Extracted entries:
◇ ◇ ◇ ◇
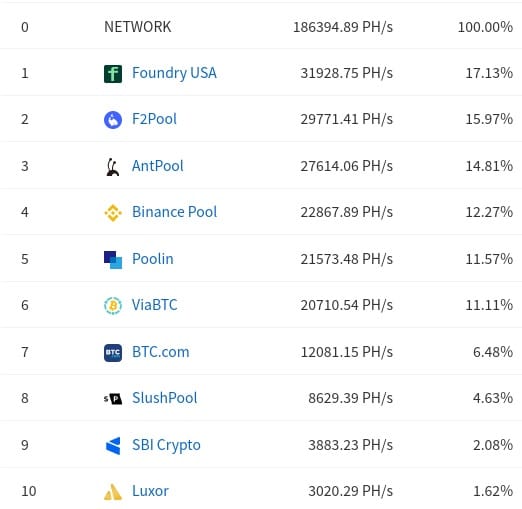The image size is (522, 509).
Task: Click the SlushPool black logo icon
Action: (113, 399)
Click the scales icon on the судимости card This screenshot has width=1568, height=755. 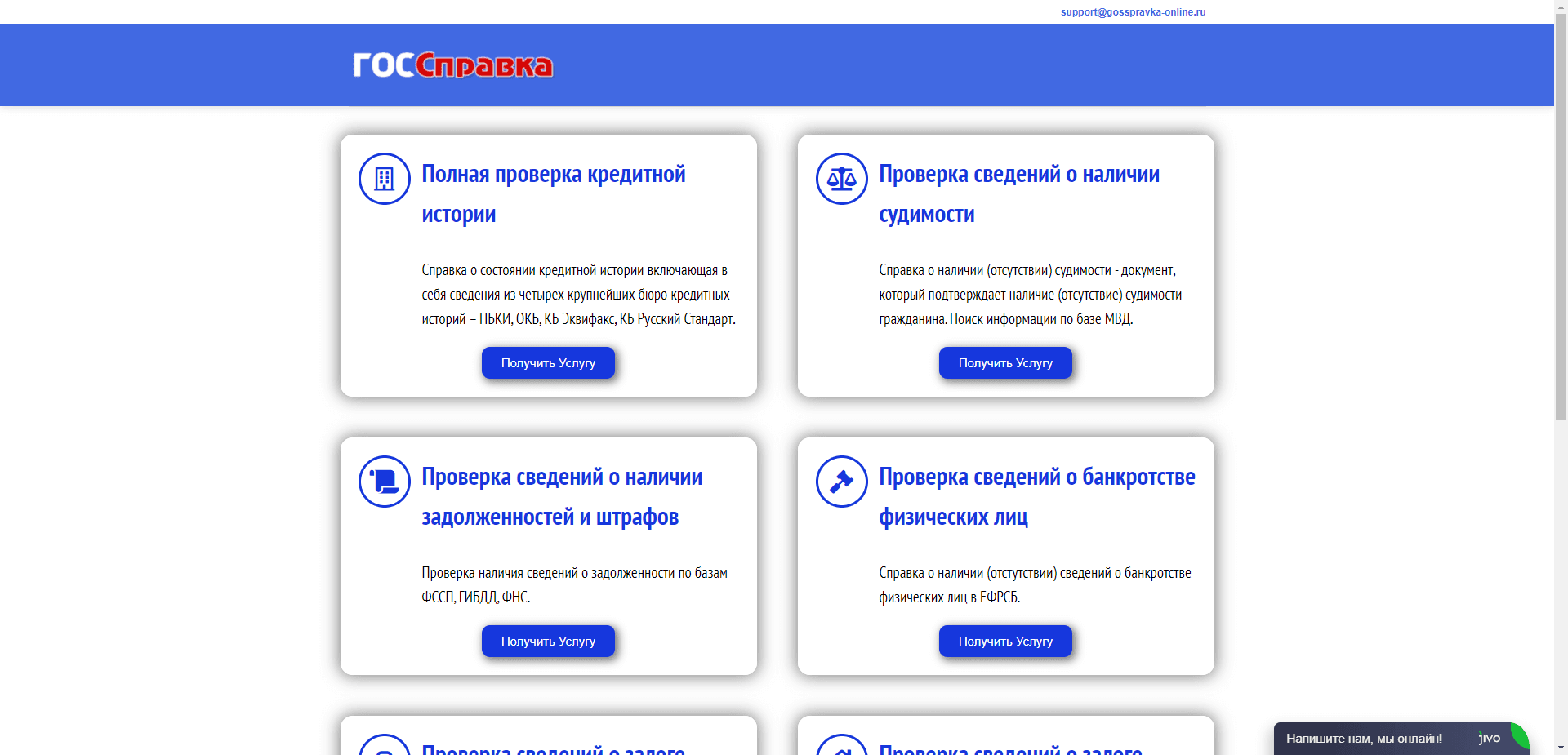click(841, 179)
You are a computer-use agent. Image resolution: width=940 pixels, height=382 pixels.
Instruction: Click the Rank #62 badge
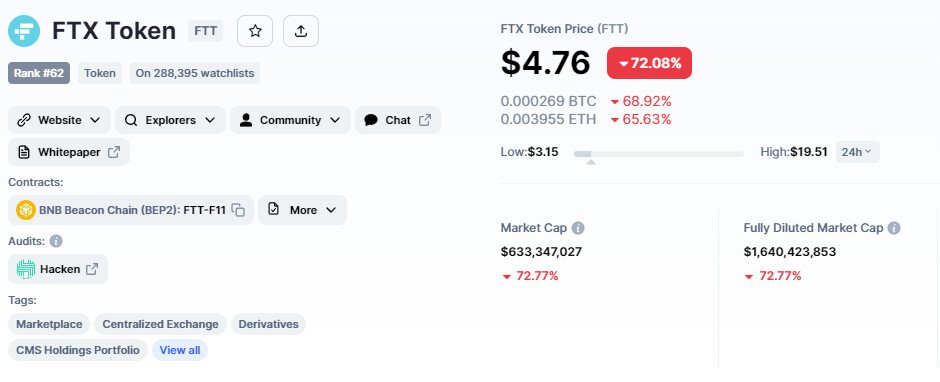(x=39, y=73)
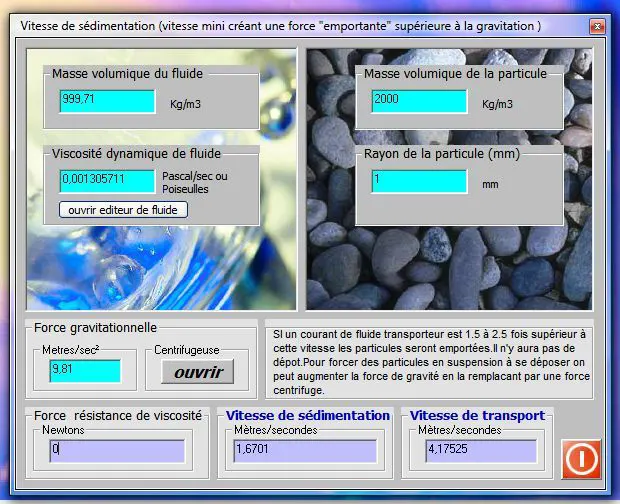Viewport: 620px width, 504px height.
Task: Click the particle density field showing 2000
Action: (x=419, y=101)
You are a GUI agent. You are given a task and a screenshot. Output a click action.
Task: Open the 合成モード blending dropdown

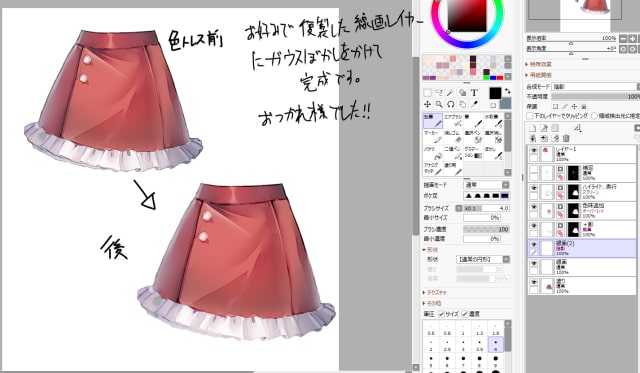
◇ ◇ ◇ ◇
Task requirements: Format the stretch of the entries above from the line containing "You are a computer-use" through the end of the entries as a JSON list of strings, one string per line, skipping blank lines and leaving out the pictures.

Result of this exercise:
[
  "You are a computer-use agent. Image resolution: width=940 pixels, height=382 pixels.",
  "Instruction: Click the Rank #62 badge",
  "(x=39, y=73)",
  "Viewport: 620px width, 504px height.",
  "Task: Click the particle density field showing 2000",
  "Action: (x=419, y=101)",
  "You are a GUI agent. You are given a task and a screenshot. Output a click action.",
  "Task: Open the 合成モード blending dropdown"
]